Return every line of the rows below as a JSON list of strings, one string per line, and leave out any blank lines.

** Records to process **

╔══

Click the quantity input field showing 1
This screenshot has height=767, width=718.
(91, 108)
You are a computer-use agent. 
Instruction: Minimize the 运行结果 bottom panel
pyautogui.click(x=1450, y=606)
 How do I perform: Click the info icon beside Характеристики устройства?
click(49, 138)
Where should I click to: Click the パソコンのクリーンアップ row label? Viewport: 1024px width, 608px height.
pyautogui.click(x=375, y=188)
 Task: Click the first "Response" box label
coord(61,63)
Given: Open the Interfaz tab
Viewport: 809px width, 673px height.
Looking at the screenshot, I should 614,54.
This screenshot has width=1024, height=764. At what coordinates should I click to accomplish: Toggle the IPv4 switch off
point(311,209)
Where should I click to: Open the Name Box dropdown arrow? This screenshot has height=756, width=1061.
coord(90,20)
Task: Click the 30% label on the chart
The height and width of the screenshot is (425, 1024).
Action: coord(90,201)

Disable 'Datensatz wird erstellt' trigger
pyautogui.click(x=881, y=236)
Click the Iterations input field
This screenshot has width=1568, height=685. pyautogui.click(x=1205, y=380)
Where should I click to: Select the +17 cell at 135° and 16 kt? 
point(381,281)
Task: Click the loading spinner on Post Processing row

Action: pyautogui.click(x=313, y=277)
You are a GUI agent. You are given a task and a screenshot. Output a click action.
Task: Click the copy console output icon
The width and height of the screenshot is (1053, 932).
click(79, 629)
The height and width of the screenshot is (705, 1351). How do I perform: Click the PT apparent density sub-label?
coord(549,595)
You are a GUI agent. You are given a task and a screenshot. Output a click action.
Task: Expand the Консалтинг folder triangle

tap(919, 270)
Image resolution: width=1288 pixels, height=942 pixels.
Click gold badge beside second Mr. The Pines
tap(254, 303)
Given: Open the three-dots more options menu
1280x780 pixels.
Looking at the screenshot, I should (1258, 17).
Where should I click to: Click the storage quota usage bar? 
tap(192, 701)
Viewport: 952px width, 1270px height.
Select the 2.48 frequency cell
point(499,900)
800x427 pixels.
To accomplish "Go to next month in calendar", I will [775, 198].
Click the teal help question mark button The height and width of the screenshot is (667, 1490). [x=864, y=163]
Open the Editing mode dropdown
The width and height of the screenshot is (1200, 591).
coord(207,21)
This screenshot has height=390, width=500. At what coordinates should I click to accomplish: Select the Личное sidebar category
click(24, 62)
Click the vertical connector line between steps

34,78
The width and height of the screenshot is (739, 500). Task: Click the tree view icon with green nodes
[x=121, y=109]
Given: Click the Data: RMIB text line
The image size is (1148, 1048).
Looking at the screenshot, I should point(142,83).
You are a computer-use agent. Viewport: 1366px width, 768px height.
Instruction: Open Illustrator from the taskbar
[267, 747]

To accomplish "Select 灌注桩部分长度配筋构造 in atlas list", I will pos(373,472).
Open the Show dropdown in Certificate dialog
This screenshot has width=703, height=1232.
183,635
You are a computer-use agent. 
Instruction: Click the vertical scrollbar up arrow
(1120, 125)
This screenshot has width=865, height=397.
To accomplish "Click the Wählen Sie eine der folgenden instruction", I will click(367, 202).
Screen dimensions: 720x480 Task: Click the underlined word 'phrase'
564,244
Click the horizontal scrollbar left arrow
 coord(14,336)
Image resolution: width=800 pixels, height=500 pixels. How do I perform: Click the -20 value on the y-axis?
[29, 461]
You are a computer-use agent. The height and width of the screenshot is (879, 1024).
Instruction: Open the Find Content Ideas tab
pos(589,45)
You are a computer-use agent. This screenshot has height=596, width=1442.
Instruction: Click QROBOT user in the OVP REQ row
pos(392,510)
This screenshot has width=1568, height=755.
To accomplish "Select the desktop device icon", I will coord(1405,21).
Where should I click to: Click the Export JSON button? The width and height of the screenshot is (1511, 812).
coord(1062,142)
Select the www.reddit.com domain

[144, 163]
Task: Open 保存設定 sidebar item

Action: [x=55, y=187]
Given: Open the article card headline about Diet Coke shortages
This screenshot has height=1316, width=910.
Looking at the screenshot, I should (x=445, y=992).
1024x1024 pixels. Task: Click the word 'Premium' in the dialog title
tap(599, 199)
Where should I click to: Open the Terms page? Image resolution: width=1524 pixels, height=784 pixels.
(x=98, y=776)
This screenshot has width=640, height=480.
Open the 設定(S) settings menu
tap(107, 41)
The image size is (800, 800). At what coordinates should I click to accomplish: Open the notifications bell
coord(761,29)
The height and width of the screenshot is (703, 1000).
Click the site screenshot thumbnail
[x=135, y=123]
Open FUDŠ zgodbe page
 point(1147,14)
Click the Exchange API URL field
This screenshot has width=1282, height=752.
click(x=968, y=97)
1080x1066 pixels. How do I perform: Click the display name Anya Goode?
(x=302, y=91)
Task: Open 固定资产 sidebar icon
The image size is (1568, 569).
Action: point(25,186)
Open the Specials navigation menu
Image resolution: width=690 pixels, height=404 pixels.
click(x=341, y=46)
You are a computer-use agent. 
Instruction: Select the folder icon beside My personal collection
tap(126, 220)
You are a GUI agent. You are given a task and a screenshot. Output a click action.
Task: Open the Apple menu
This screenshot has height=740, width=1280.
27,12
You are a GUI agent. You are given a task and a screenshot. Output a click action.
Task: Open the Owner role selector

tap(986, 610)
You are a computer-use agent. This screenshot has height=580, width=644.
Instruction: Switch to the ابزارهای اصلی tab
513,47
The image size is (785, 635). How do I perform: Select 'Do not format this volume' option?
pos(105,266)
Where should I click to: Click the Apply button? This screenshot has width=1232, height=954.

╚══

** The solution **
[
  "Click the quantity input field showing 1",
  "This screenshot has height=767, width=718.",
  "(91, 108)",
  "You are a computer-use agent. ",
  "Instruction: Minimize the 运行结果 bottom panel",
  "pyautogui.click(x=1450, y=606)",
  " How do I perform: Click the info icon beside Характеристики устройства?",
  "click(49, 138)",
  "Where should I click to: Click the パソコンのクリーンアップ row label? Viewport: 1024px width, 608px height.",
  "pyautogui.click(x=375, y=188)",
  " Task: Click the first \"Response\" box label",
  "coord(61,63)",
  "Given: Open the Interfaz tab",
  "Viewport: 809px width, 673px height.",
  "Looking at the screenshot, I should 614,54.",
  "This screenshot has width=1024, height=764. At what coordinates should I click to accomplish: Toggle the IPv4 switch off",
  "point(311,209)",
  "Where should I click to: Open the Name Box dropdown arrow? This screenshot has height=756, width=1061.",
  "coord(90,20)",
  "Task: Click the 30% label on the chart",
  "The height and width of the screenshot is (425, 1024).",
  "Action: coord(90,201)",
  "Disable 'Datensatz wird erstellt' trigger",
  "pyautogui.click(x=881, y=236)",
  "Click the Iterations input field",
  "This screenshot has width=1568, height=685. pyautogui.click(x=1205, y=380)",
  "Where should I click to: Select the +17 cell at 135° and 16 kt? ",
  "point(381,281)",
  "Task: Click the loading spinner on Post Processing row",
  "Action: pyautogui.click(x=313, y=277)",
  "You are a GUI agent. You are given a task and a screenshot. Output a click action.",
  "Task: Click the copy console output icon",
  "The width and height of the screenshot is (1053, 932).",
  "click(79, 629)",
  "The height and width of the screenshot is (705, 1351). How do I perform: Click the PT apparent density sub-label?",
  "coord(549,595)",
  "You are a GUI agent. You are given a task and a screenshot. Output a click action.",
  "Task: Expand the Консалтинг folder triangle",
  "tap(919, 270)",
  "Image resolution: width=1288 pixels, height=942 pixels.",
  "Click gold badge beside second Mr. The Pines",
  "tap(254, 303)",
  "Given: Open the three-dots more options menu",
  "1280x780 pixels.",
  "Looking at the screenshot, I should (1258, 17).",
  "Where should I click to: Click the storage quota usage bar? ",
  "tap(192, 701)",
  "Viewport: 952px width, 1270px height.",
  "Select the 2.48 frequency cell",
  "point(499,900)",
  "800x427 pixels.",
  "To accomplish \"Go to next month in calendar\", I will [775, 198].",
  "Click the teal help question mark button The height and width of the screenshot is (667, 1490). [x=864, y=163]",
  "Open the Editing mode dropdown",
  "The width and height of the screenshot is (1200, 591).",
  "coord(207,21)",
  "This screenshot has height=390, width=500. At what coordinates should I click to accomplish: Select the Личное sidebar category",
  "click(24, 62)",
  "Click the vertical connector line between steps",
  "34,78",
  "The width and height of the screenshot is (739, 500). Task: Click the tree view icon with green nodes",
  "[x=121, y=109]",
  "Given: Click the Data: RMIB text line",
  "The image size is (1148, 1048).",
  "Looking at the screenshot, I should point(142,83).",
  "You are a computer-use agent. Viewport: 1366px width, 768px height.",
  "Instruction: Open Illustrator from the taskbar",
  "[267, 747]",
  "To accomplish \"Select 灌注桩部分长度配筋构造 in atlas list\", I will pos(373,472).",
  "Open the Show dropdown in Certificate dialog",
  "This screenshot has width=703, height=1232.",
  "183,635",
  "You are a computer-use agent. ",
  "Instruction: Click the vertical scrollbar up arrow",
  "(1120, 125)",
  "This screenshot has width=865, height=397.",
  "To accomplish \"Click the Wählen Sie eine der folgenden instruction\", I will click(367, 202).",
  "Screen dimensions: 720x480 Task: Click the underlined word 'phrase'",
  "564,244",
  "Click the horizontal scrollbar left arrow",
  " coord(14,336)",
  "Image resolution: width=800 pixels, height=500 pixels. How do I perform: Click the -20 value on the y-axis?",
  "[29, 461]",
  "You are a computer-use agent. The height and width of the screenshot is (879, 1024).",
  "Instruction: Open the Find Content Ideas tab",
  "pos(589,45)",
  "You are a computer-use agent. This screenshot has height=596, width=1442.",
  "Instruction: Click QROBOT user in the OVP REQ row",
  "pos(392,510)",
  "This screenshot has width=1568, height=755.",
  "To accomplish \"Select the desktop device icon\", I will coord(1405,21).",
  "Where should I click to: Click the Export JSON button? The width and height of the screenshot is (1511, 812).",
  "coord(1062,142)",
  "Select the www.reddit.com domain",
  "[144, 163]",
  "Task: Open 保存設定 sidebar item",
  "Action: [x=55, y=187]",
  "Given: Open the article card headline about Diet Coke shortages",
  "This screenshot has height=1316, width=910.",
  "Looking at the screenshot, I should (x=445, y=992).",
  "1024x1024 pixels. Task: Click the word 'Premium' in the dialog title",
  "tap(599, 199)",
  "Where should I click to: Open the Terms page? Image resolution: width=1524 pixels, height=784 pixels.",
  "(x=98, y=776)",
  "This screenshot has width=640, height=480.",
  "Open the 設定(S) settings menu",
  "tap(107, 41)",
  "The image size is (800, 800). At what coordinates should I click to accomplish: Open the notifications bell",
  "coord(761,29)",
  "The height and width of the screenshot is (703, 1000).",
  "Click the site screenshot thumbnail",
  "[x=135, y=123]",
  "Open FUDŠ zgodbe page",
  " point(1147,14)",
  "Click the Exchange API URL field",
  "This screenshot has width=1282, height=752.",
  "click(x=968, y=97)",
  "1080x1066 pixels. How do I perform: Click the display name Anya Goode?",
  "(x=302, y=91)",
  "Task: Open 固定资产 sidebar icon",
  "The image size is (1568, 569).",
  "Action: point(25,186)",
  "Open the Specials navigation menu",
  "Image resolution: width=690 pixels, height=404 pixels.",
  "click(x=341, y=46)",
  "You are a computer-use agent. ",
  "Instruction: Select the folder icon beside My personal collection",
  "tap(126, 220)",
  "You are a GUI agent. You are given a task and a screenshot. Output a click action.",
  "Task: Open the Apple menu",
  "This screenshot has height=740, width=1280.",
  "27,12",
  "You are a GUI agent. You are given a task and a screenshot. Output a click action.",
  "Task: Open the Owner role selector",
  "tap(986, 610)",
  "You are a computer-use agent. This screenshot has height=580, width=644.",
  "Instruction: Switch to the ابزارهای اصلی tab",
  "513,47",
  "The image size is (785, 635). How do I perform: Select 'Do not format this volume' option?",
  "pos(105,266)",
  "Where should I click to: Click the Apply button? This screenshot has width=1232, height=954."
]